Comme il le dit lui-même quand on le rencontre pour la deuxième fois sans le reconnaître, "c'est bon, moi non plus je ne me reconaîtrais pas"... Le déclic de la révolution qu'il s'impose et va imposer tant qu'à faire à son épouse et sa fille, va venir d'une révélation: une amie de Jane, Angela (Mena Suvari) lui a sérieusement tapé dans l'oeil et il a suroris une conversation entre les deux adolescentes, dans laquelle Angela confessait qu'elle le trouvait sexy...
Dans ces conditions, pour Lester, l'adultère franc et massif auquel son épouse va se livrer sans scrupules, sera presque un bonus gratuit, tout comme son licenciement (qui va lui permettre d'encaisser par chantage $60 000)...
Mais l'autre versant de la révolution, qui lui a échappé, est que la maison à côté de celle de Burnham est désormais habitée par une nouvelle famille. La mère est très effacée, le fils a une histoire psychiatrique, vend de l'herbe (Lester va devenir un grand consommateur), et le père est un marine consciencieux et traditionnel: c'est à dire un homme de droite, nostalgique du nazisme et profondément homophobe... c'est de lui que viendra la conséquence inévitable du tourbillon de n'importe quoi que vit Lester, une fin énoncée dès l'introduction par le héros: il n'en a plus pour longtemps à vivre...

DOCUMENTS FOURNIS -
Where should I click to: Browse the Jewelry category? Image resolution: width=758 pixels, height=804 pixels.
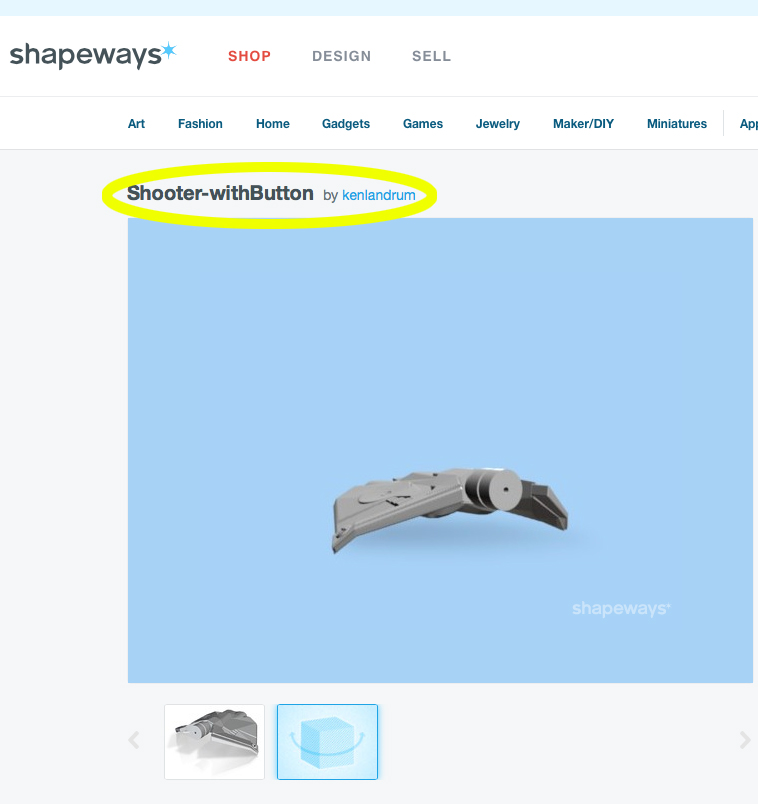click(x=497, y=124)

CONSIGNES -
a – D'après l'extrait consacré à Lester Burnham, quelle somme Lester va-t-il obtenir par chantage à la suite de son licenciement ?
b – Recopiez mot pour mot l'extrait consacré à Lester Burnham, en commençant à « Dans ces conditions, pour » et en terminant à « longtemps à vivre... ».
c – Prolongez l'extrait consacré à Lester Burnham au-delà de sa dernière phrase.

RÉPONSES AUX CONSIGNES -
a – 60 000 dollars.

b –
Dans ces conditions, pour Lester, l'adultère franc et massif auquel son épouse va se livrer sans scrupules, sera presque un bonus gratuit, tout comme son licenciement (qui va lui permettre d'encaisser par chantage $60 000)...
Mais l'autre versant de la révolution, qui lui a échappé, est que la maison à côté de celle de Burnham est désormais habitée par une nouvelle famille. La mère est très effacée, le fils a une histoire psychiatrique, vend de l'herbe (Lester va devenir un grand consommateur), et le père est un marine consciencieux et traditionnel: c'est à dire un homme de droite, nostalgique du nazisme et profondément homophobe... c'est de lui que viendra la conséquence inévitable du tourbillon de n'importe quoi que vit Lester, une fin énoncée dès l'introduction par le héros: il n'en a plus pour longtemps à vivre...

c –
Le but du film, qui était le premier de Sam Mendes (il avait auparavant réussi à se faire un nom dans la mise en scène théâtrale), est clairement de fouiller sous les décombres du rêve américain... D'où la situation aisée des personnages, du moins au début: aisée, mais plus aisée encore pour Carolyn Burnham que pour Lester; et les pièces du puzzle sont toutes très connotées, depuis l'obsession de Lester pour une petite cheerleader blonde qui se la raconte, les compétences de vendeur conscencieux du petit dealer, son obsession aussi pour le matériel hi-fi et vidéo de pointe, la présence de grosses voitures, le voisin marine avec une coupe en brosse... C'est l'Amérique profonde des années 50 à 90, soudainement retournée pour qu'on voie la laideur...
Et c'est très drôle, paradoxalement. Mais pas immédiatement, du moins: le décalage n'apparaît pas tout de suite, il est dans lexcès des situations, dans le cynisme froid de Lester sur son propre gâchis, dans le délire d'executive woman de Carolyn (qui travaille dans l'immobilier, où elle souffre de la concurrence d'un homme avec lequel elle va coucher à la première occasion), dans le décalage gênant entre les fantasmes de Lester sur sa relation avec Angela, et la façon dont Angela le perçoit...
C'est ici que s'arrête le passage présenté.